→ What to produce
Would you reproduce exactly the lines below from the one holding "Open the Avg." through the one holding "Insert a numbered", inclusive, and no others?

→ Study material
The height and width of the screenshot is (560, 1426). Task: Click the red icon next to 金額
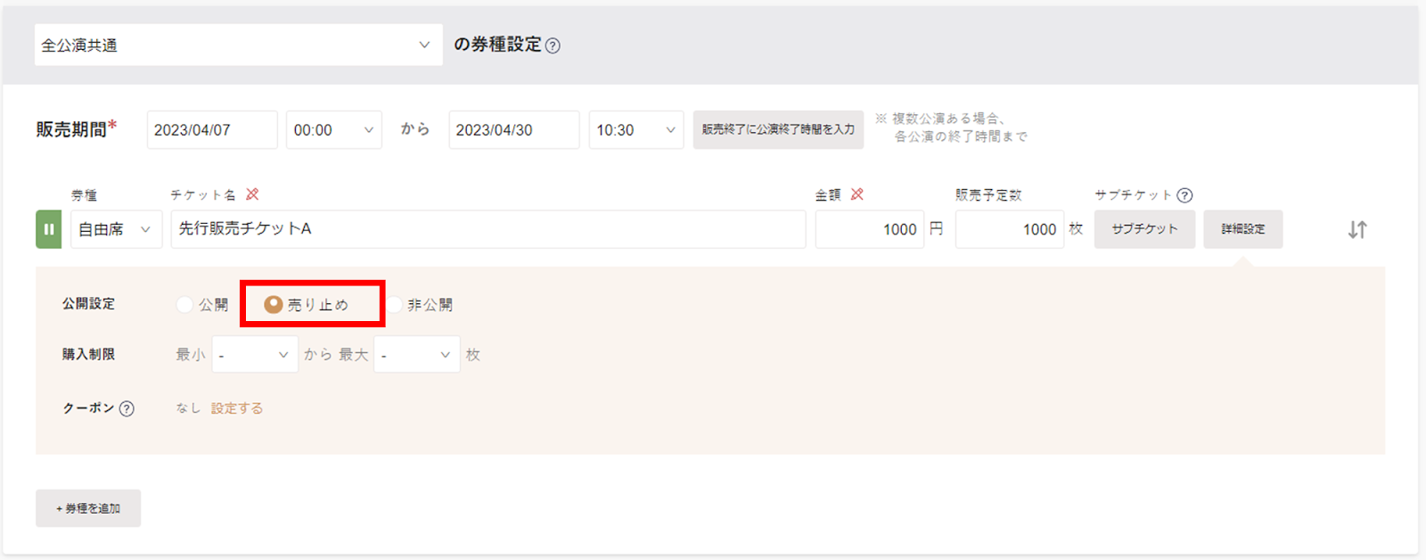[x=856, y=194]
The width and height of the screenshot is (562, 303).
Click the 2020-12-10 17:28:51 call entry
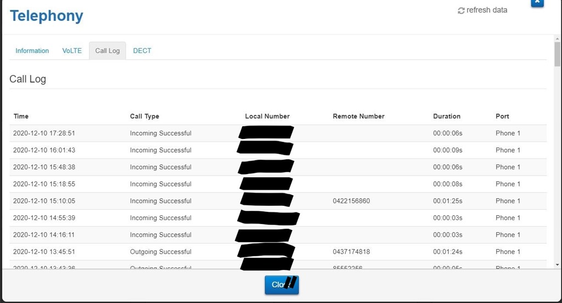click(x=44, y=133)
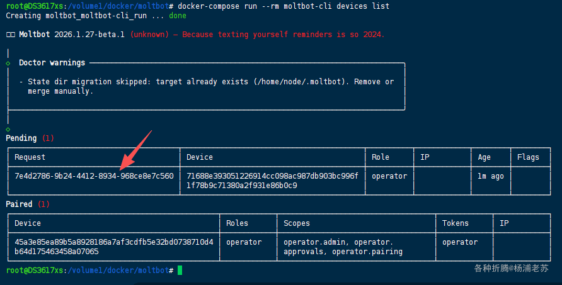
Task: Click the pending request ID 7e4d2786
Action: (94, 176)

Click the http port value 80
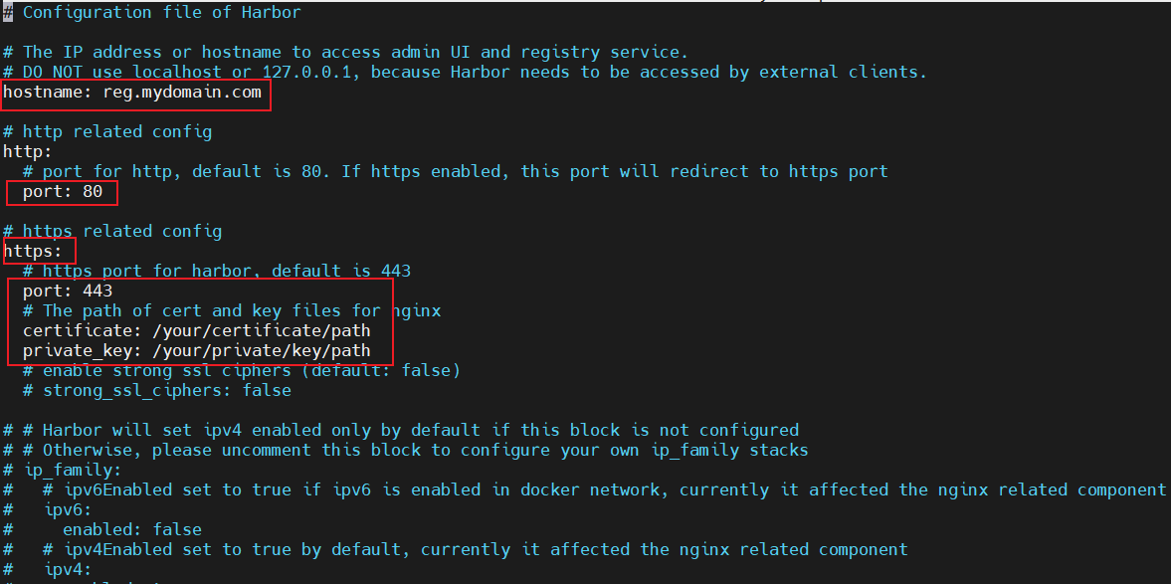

* * *

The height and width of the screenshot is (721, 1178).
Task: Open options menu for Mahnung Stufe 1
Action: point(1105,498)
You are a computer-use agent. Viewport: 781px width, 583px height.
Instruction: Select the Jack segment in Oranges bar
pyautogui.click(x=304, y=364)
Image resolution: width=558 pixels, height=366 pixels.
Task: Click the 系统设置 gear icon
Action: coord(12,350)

==

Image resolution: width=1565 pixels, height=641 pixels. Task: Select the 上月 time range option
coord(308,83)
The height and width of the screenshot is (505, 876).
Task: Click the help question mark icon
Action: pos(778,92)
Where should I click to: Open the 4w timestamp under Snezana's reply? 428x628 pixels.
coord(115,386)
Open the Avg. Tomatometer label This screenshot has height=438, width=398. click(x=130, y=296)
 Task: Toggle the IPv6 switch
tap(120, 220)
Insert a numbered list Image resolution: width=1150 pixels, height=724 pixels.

→ Problem solution
Open the Avg. Tomatometer label This screenshot has height=438, width=398. click(x=130, y=296)
 Task: Toggle the IPv6 switch
tap(120, 220)
Insert a numbered list Image resolution: width=1150 pixels, height=724 pixels.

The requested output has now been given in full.